The correct answer is 99 ± 5, not 98.9901 ± 4.999745.
(The formula for computing error for a product is A*B*sqrt((EA/A)² + (EB/B)²), where A and B are the numbers to be multiplied, and EA and EB are their respective errors.)
>>
G. Karst says:
October 23, 2011 at 9:47 am
I don’t know if you are old enough, to have experienced the world of “slide rule” mathematics and engineering (before digital calculators/computers). All calculations were rounded and approximated then. It required strict attention to significant numbers criteria and rounding rules.

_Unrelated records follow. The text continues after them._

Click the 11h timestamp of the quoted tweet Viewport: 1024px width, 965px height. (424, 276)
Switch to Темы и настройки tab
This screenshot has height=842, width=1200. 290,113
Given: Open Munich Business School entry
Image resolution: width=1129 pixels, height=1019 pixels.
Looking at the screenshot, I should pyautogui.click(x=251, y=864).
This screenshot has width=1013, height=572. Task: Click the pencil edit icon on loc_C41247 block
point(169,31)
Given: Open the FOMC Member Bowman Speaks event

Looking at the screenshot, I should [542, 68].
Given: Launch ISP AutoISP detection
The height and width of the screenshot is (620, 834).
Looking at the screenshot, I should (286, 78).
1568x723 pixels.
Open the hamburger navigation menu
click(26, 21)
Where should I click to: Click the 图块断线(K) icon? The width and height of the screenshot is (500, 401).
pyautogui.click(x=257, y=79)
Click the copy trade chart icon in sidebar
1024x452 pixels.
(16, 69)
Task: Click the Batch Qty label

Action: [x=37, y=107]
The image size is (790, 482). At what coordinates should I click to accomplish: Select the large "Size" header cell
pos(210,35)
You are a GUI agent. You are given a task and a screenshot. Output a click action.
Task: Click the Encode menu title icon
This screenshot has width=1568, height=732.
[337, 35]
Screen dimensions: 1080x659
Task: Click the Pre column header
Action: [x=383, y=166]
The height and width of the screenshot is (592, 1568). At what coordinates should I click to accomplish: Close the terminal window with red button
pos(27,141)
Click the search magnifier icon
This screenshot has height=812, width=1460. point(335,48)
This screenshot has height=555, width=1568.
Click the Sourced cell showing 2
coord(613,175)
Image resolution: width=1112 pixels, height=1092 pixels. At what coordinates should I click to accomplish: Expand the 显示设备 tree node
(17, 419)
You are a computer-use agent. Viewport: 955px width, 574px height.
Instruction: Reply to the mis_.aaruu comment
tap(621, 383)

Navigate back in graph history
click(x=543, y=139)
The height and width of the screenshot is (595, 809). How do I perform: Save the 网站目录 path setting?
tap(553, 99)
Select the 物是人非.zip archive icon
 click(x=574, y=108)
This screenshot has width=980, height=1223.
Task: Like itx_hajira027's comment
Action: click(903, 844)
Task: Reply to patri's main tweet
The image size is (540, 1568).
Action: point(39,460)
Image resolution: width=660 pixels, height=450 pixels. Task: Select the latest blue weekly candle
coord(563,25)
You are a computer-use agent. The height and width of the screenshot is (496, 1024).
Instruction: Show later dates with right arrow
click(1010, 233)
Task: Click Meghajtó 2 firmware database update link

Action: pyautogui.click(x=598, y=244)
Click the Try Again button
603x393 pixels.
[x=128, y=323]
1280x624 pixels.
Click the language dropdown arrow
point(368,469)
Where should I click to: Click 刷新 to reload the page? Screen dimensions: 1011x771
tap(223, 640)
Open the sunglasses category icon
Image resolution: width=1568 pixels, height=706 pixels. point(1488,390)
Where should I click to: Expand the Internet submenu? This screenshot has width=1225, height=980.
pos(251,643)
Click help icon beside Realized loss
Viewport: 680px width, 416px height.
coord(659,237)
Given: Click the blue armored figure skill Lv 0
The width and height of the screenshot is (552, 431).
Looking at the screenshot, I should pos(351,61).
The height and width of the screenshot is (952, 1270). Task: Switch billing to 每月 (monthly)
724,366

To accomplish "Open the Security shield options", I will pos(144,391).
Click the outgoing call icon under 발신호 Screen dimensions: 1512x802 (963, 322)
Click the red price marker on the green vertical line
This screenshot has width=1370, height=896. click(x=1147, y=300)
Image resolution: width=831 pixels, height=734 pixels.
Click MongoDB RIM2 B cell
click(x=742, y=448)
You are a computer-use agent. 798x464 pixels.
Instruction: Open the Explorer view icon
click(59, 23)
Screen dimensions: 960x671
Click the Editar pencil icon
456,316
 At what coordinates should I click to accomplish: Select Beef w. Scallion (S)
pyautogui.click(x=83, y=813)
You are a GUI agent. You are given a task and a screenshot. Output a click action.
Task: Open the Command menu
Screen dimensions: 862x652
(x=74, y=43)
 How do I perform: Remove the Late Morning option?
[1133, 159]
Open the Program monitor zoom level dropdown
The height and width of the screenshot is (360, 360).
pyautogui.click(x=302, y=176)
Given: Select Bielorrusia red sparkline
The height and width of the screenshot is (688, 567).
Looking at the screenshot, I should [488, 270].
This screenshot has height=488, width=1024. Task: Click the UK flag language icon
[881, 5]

The world class research seemed to progress nicely, despite this.
<<
A slide rule was limited to 3 significant digits. You might squeak out four digits near the lower end of the scale and only two at the upper end, but 3 significant digits was the basic limit of a standard length slide rule.
Rounding to the proper number of digits is always a requirement. A slide rule enforced an automatic rounding to 3 significant digits.
Jim

G. Karst
October 26, 2011 12:14 pm

Jim Masterson:
If you are old enough for slide rule protocol, then you like me, have been “rounding” your age downward, for many years. If I extrapolate far enough, I may re-attain my youth. If I could only program my shaving mirror to reflect reality better. GK

Jim Masterson
October 26, 2011 4:52 pm

>>
G. Karst says:
October 26, 2011 at 12:14 pm
If you are old enough for slide rule protocol, then you like me, have been “rounding” your age downward, for many years.
<<
Actually, I haven’t been rounding my age down. I’ve been using two significant figures for my age and still have a while to go before using three significant figures.